Scott Tulay In Brattleboro
by Greg Morell
I happen to love color the more bold and brash, the better. I also have a proclivity toward figurative depiction and symbol. So how is it that I have been so taken by the monochromatic work of Scott Tulay, a sorcerer of black, white and gray?
I first came across his work many years ago. My first Tulay encounter was with his depictions of the skeletal remnants of ancient New England barns teetering on the brink of oblivion; charred by fire, age and neglect, these relics were balanced on the edge of total collapse.
The landscape of the Western Massachusetts valley towns of Sunderland, Hatfield and Hadley is dotted with outworn tobacco barns, and Tulay’s own grandfather was a Hadley tobacco farmer. He fondly remembers his Polish grandmother rolling her own cigars and puffing up clouds of the pungent smoke. These barns resonated with Tulay in a visceral way, and their weathered bones may have circumscribed a longing for a lost past.
However, his new magnum drawings showcased at the Brattleboro Museum and Art Center as part of a group show entitled “Drawing On, In, Out” delve into a new direction.Currently an architect working in Northampton, Tulay is a graduate of MIT, where he studied under the tutelage of T. Kelly Wilson, who was celebrated for his mantra, “See like an artist, think like a designer, feel like a human.”

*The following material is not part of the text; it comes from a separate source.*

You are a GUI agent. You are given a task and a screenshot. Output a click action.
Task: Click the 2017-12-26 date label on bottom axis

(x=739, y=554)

Aside from the staggering monumental size of his new work, Tulay has left the terrestrial plane. A dynamic energy that could be sub-atomic, or a probe, propels his new work into the dark energy of the celestial. Tulay is dancing in a world of imagined possibility on the cusp of the unknown, driven by natural inclination and a sense of serendipity. Suffused with mystery, his work makes me recall a line from one of the diatribes of Jim Morrison, “Out here in the perimeter, there are no stars; out here, we is stoned — immaculate.”